The hardest, and most important, part is to not make a big deal of your heart condition, if you can come up with a glib, easy explanation and leave detailed information for later you’ll probably have better luck. Something along the lines of “I have a heart condition, but it doesn’t really affect my day to day life. Maybe, if you’re interested, I’ll tell you more about it some time.” If they ask questions that you’re not ready to answer, don’t feel bad about saying you’d rather keep it fun tonight, but maybe next date. I’ve had good results from using this type of technique. I also have a store of hilarious anecdotes about my health care diagnosis process that help put others at ease. It allows people to learn more about my health concerns but helps show that I have a healthy attitude. That I’m not defined by my problems the way people can be.
Katie June 21, 2011, 6:56 pm
i have a feeling that in this situation, the way that you view it, and how you tell them, will be the way that they view it. if you approach talking about this subject very casually, like oh theres a problem with my heart… i have to take this medication and get a couple extra exams each year.. its not that big of a deal. its controlled, im fine. im not at risk for anything, ect. if a guy said that to me, i wouldn’t see it as a big deal. if, you said it as, oh i have x genetic disorder and this part of my heart doesnt work and i require daily medication for the rest of my life, bla bla bla, that would scare me more. its all how you tell them, and how you spin it.

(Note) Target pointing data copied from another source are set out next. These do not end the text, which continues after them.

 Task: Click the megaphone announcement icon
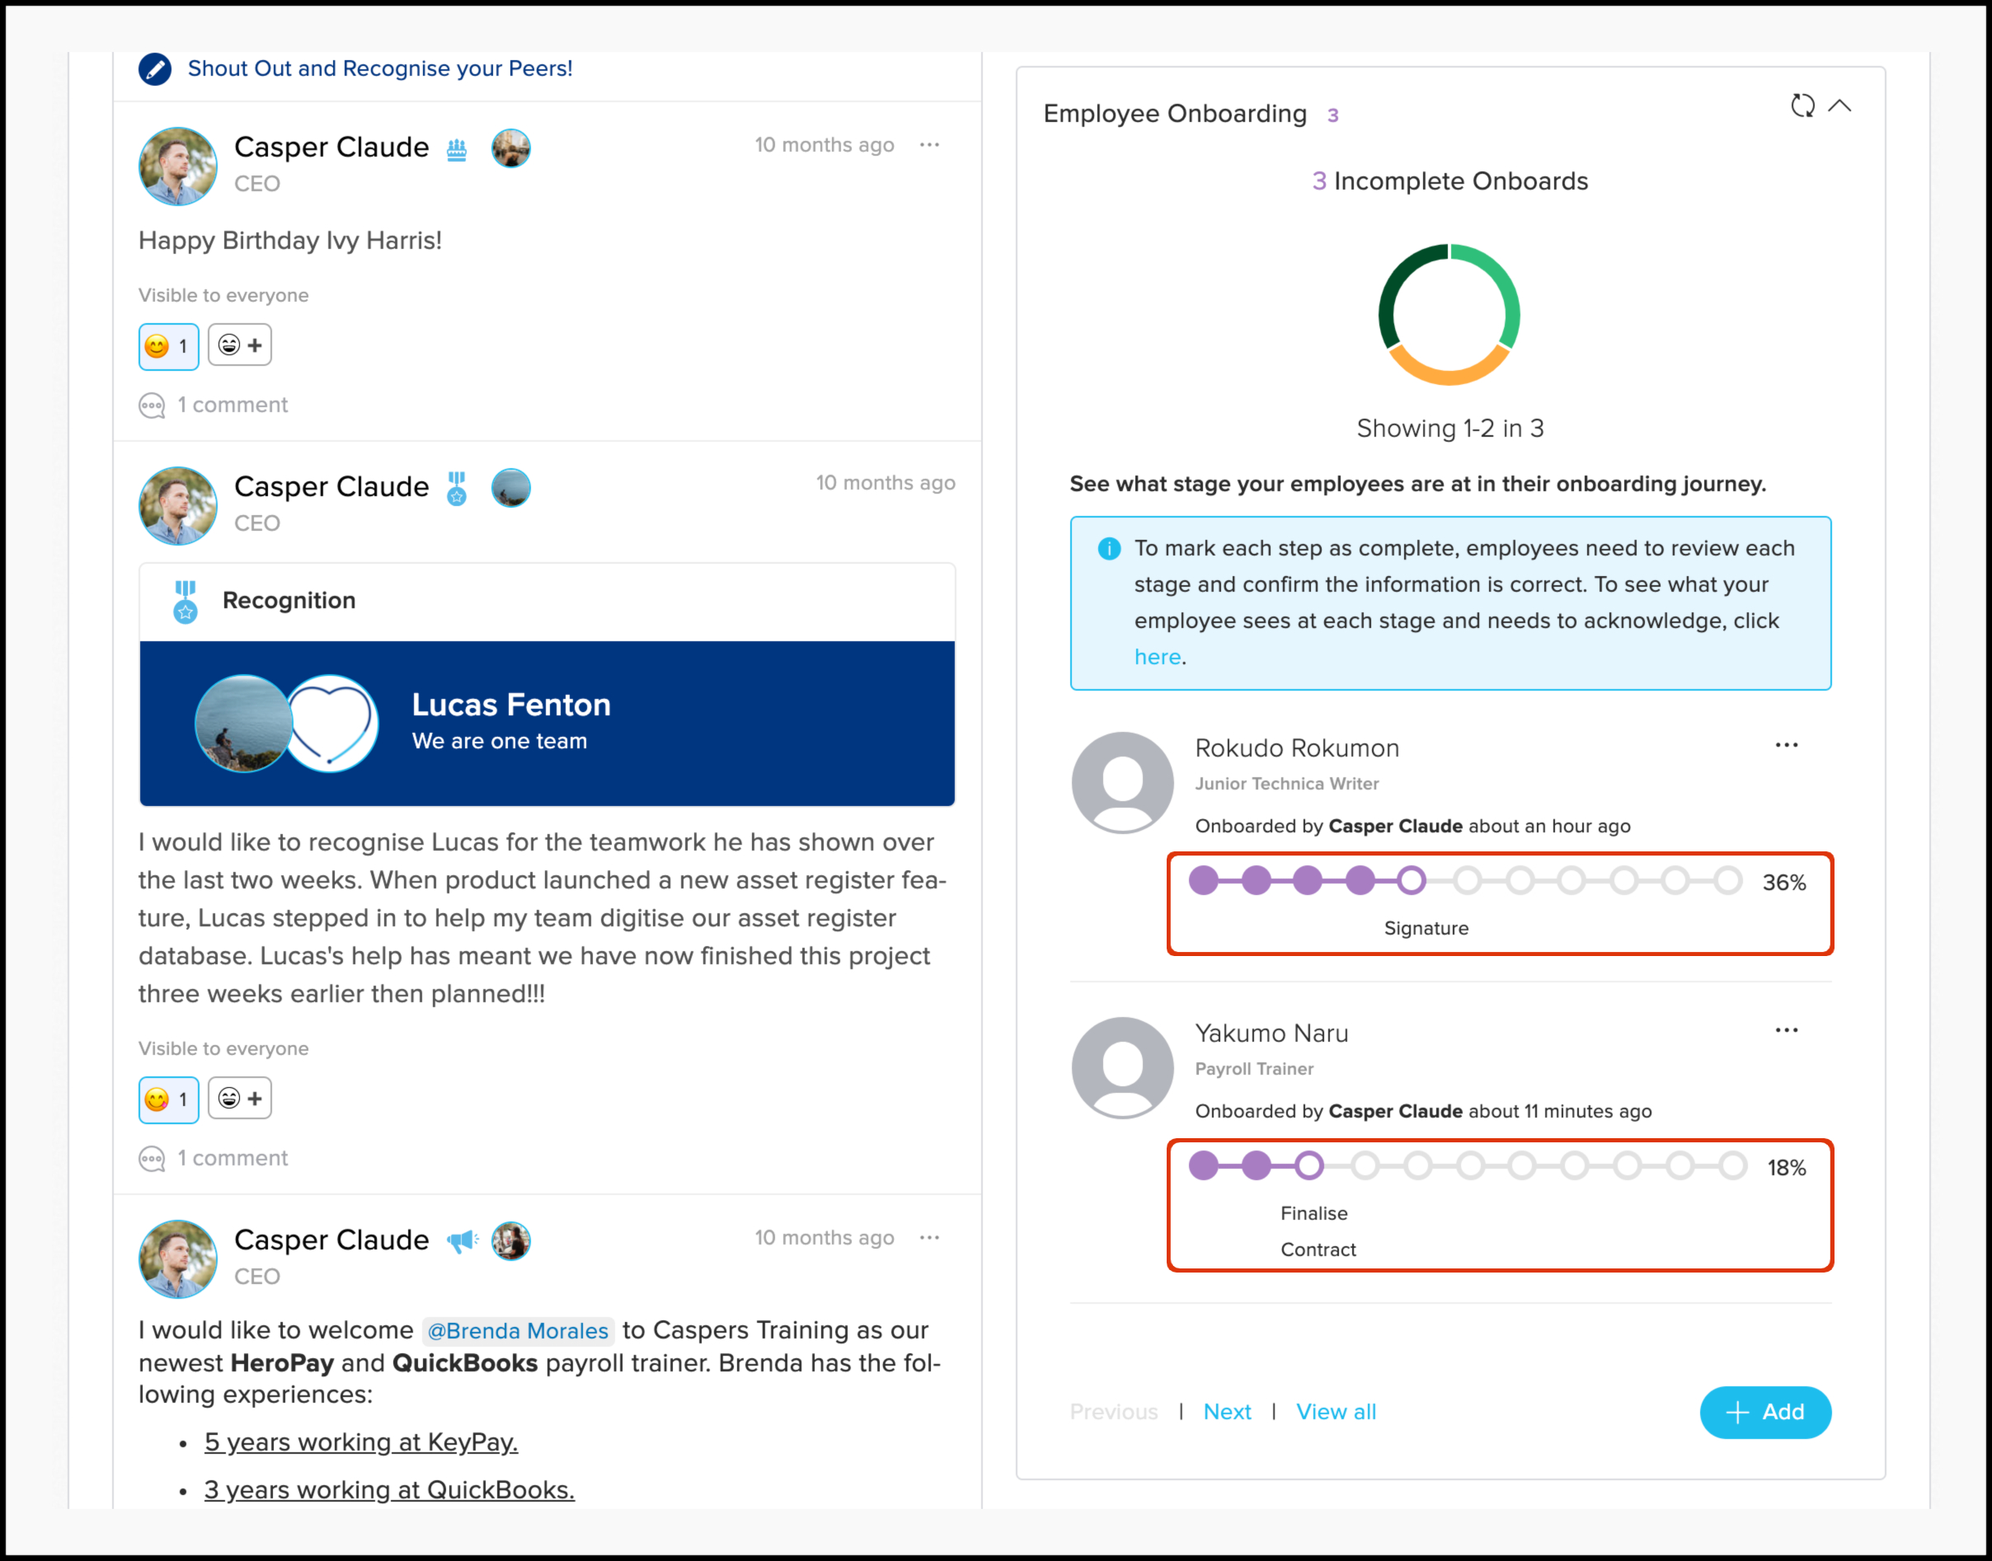tap(462, 1240)
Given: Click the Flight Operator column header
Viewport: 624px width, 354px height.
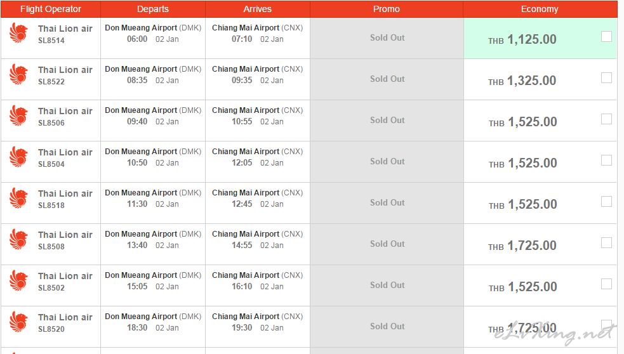Looking at the screenshot, I should tap(51, 9).
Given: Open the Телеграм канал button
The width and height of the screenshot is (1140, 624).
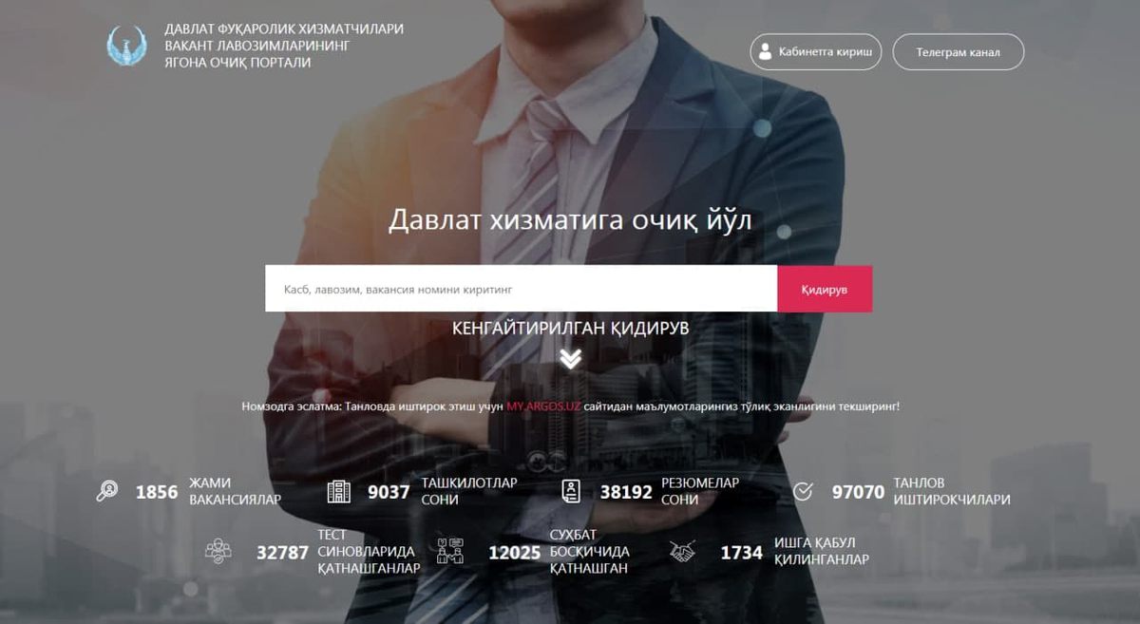Looking at the screenshot, I should (958, 52).
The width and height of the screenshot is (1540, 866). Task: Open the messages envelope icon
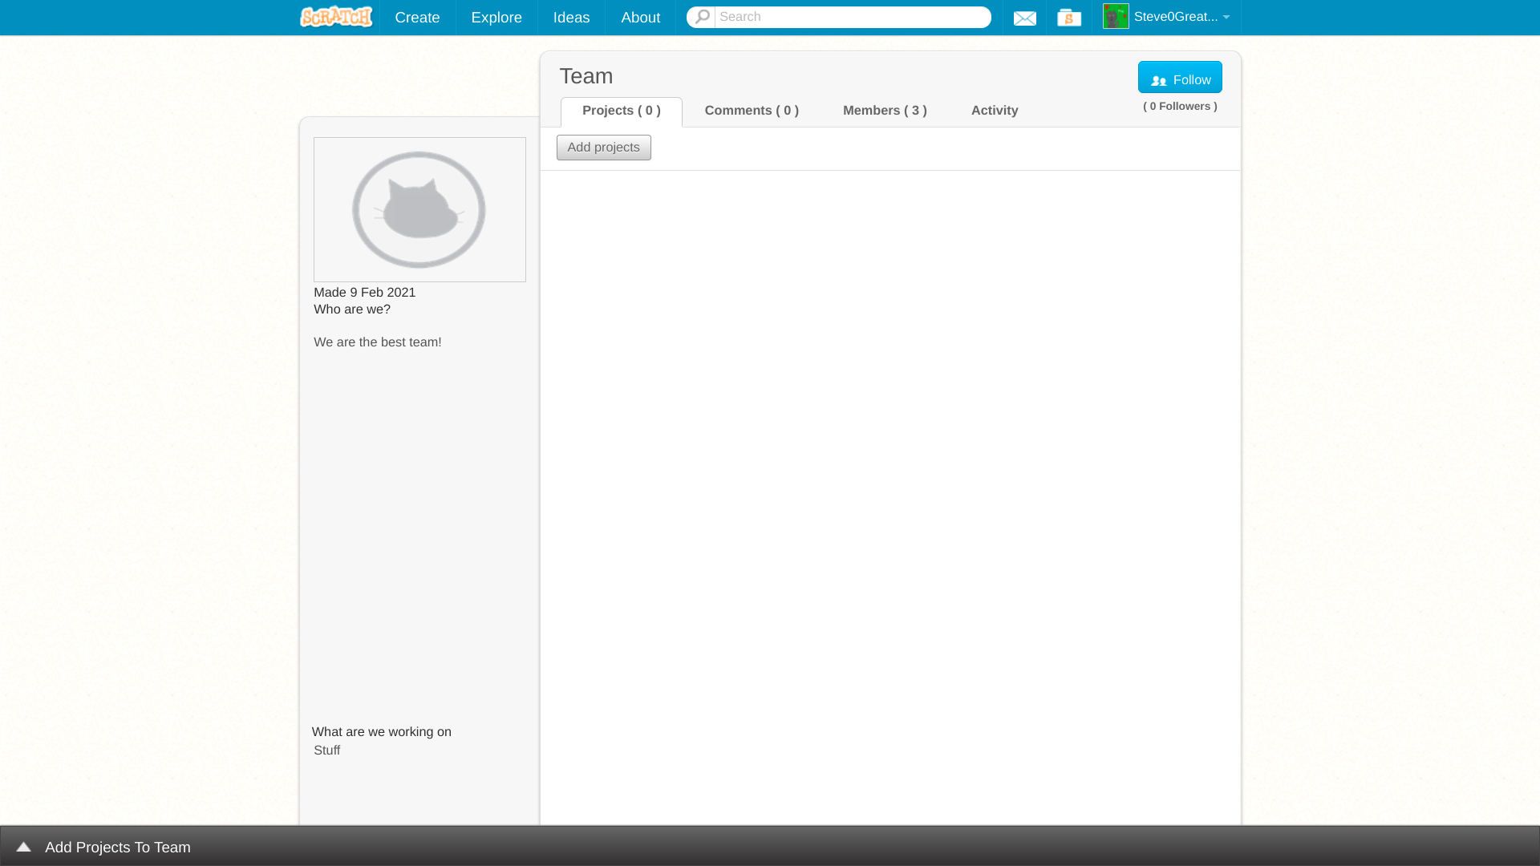[x=1024, y=18]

jubietta June 21, 2011, 8:54 pm
I would encourage you to buck the “Damaged Goods” label. If you are damaged goods, then we are all damaged goods! Some damage is easier to hide than yours, and most of us have had longer to build our defenses around our tender spots than you’ve had. It’s easy to advise you to “go with confidence” when you choose to share your diagnosis/prognosis, but I think any of us would have difficulty following that advice if we were pressed to divulge our personal sensitivities to relative strangers with whom we’d like to connect more strongly.
The cool part is that our damage makes us unique and builds us into stronger, more capable, more relatable folks. Damage builds empathy. Empathy is good for relationships, it works like glue.
And while it’s great to accept that we’re all damaged, comparing damage never works (though I do love those movie scenes where two characters whip off their shirts and start comparing scars). The trouble is, that for we emotional humans, the worst thing we’ve ever experienced sets the bar for how bad it can get for us. And my worst thing and your worst thing are on par with each other, at least that’s how it feels from the inside.
I wish you a long, healthy and happy life with someone whose damaged in their own quirky way.
AKchic June 22, 2011, 1:06 pm
You aren’t damaged goods. You just need a little more maintenance to keep yourself on the road of life than others. I have a pain condition and take a lot of medications to keep myself moving too. Medications to keep the migraines at bay, medications to keep the arthritis from stiffening me up too badly, meds to keep the pain at a dull roar (or keep me from having a horrible flare up and keep me in bed). Not including the medications for PTSD, anxiety and bipolar disorder (mostly controlled without meds, but on occasion I do need to take something during my manic phases).
Please don’t call yourself “damaged goods” or even think of yourself that way. You aren’t. A diabetic isn’t one. An asthmatic isn’t one. Yes, it’s a little more heart-ache (pun intended) on the road to a lifelong mate, but at least you have a great sifter to help you weed through the bad ones wasting your time.